Même si nous clamons aujourd’hui notre indépendance, force est de reconnaître que l’assimilation est encore présente en nous. Le noir reste encore sublimé par toute peau qui se rapproche de la race blanche. Est-ce parce que cette dernière est la plus belle ou tout simplement est-ce que nous couvons encore inconsciemment ce complexe d’infériorité qui, à mon avis, nous empêche de réaliser plusieurs objectifs pour notre épanouissement.

 

 

Vous semblez présenter le militantisme comme une activité intéressée et pis, comme une sorte d’esclavage qui décérèbre la jeunesse….

Le militantisme aujourd’hui est devenu alimentaire. Combien de jeunes sont-ils réellement convaincus et attachés à l’idéologie ? J’ai entendu des gens dire qu’ils n’avaient pas de travail, alors, ils adhéraient à un parti politique.
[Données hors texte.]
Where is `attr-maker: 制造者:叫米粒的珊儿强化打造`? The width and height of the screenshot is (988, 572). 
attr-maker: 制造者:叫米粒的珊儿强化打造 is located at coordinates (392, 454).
Aussi, certains politiciens jouent sur le désespoir de ces jeunes afin de les utiliser pour de sales besognes. Cependant, cette situation n’est pas générale à tous les jeunes militants. Il y en a sur qui l’on peut compter pour l’avenir du pays.

 

Deux nouvelles « Mon Blanc sur internet » et « Facebook » nous plongent dans les affres du web aujourd’hui. Qu’est-ce qui vous a inspiré ces histoires ?

Cette histoire est inspirée de faits réels, comme toutes les autres d’ailleurs. J’ai déjà vu la détresse de jeunes filles suite à un espoir d’une vie meilleure qu’elles avaient placé dans une rencontre sur le web. Mais les pièges de l’amour ne sont pas les seuls que l’on peut rencontrer sur internet. Aujourd’hui, tout le monde est sur Facebook. Mais que les jeunes fassent attention aux vidéos qu’ils postent. Ils pourraient être par exemple, disqualifiés lors d’un recrutement.

 

 J’ai éprouvé une grande émotion en lisant « Regardez en bas, on meurt ! »…cette nouvelle tranche avec les autres par son originalité. Quelle est l’intention qui la sous-tend ?

« Regardez en bas, on meurt » est un ras-le-bol vis-à-vis du capitaliste qui n’a pour seule religion que le gain et encore le gain. Pour cela, il est prêt à tout, même à exterminer tout un peuple pour que ses dividendes restent toujours élevés. Je dis que nous aussi, avons droit aux richesses que Dieu  dans sa grâce a donné au monde. J’interpelle également les grands économistes de ce siècle à réfléchir sur le meilleur système, celui qui pourrait permettre à chacun d’avoir au moins son pain quotidien.

 

Pourquoi à votre avis, doit-on lire votre recueil de nouvelles « Mon patron, mon amour » ?

« Mon Patron, mon amour » est un combat que l’écrivain mène pour des conditions de vie meilleure des populations. C’est une œuvre qui milite en leur faveur. Elle sera un espoir quand elles croiront que tout est perdu. Elle leur donne la force et la confiance qu’elles ont des droits qu’elles doivent revendiquer ; que leurs décisions et leurs actions peuvent changer quelque chose dans notre pays et dans notre continent.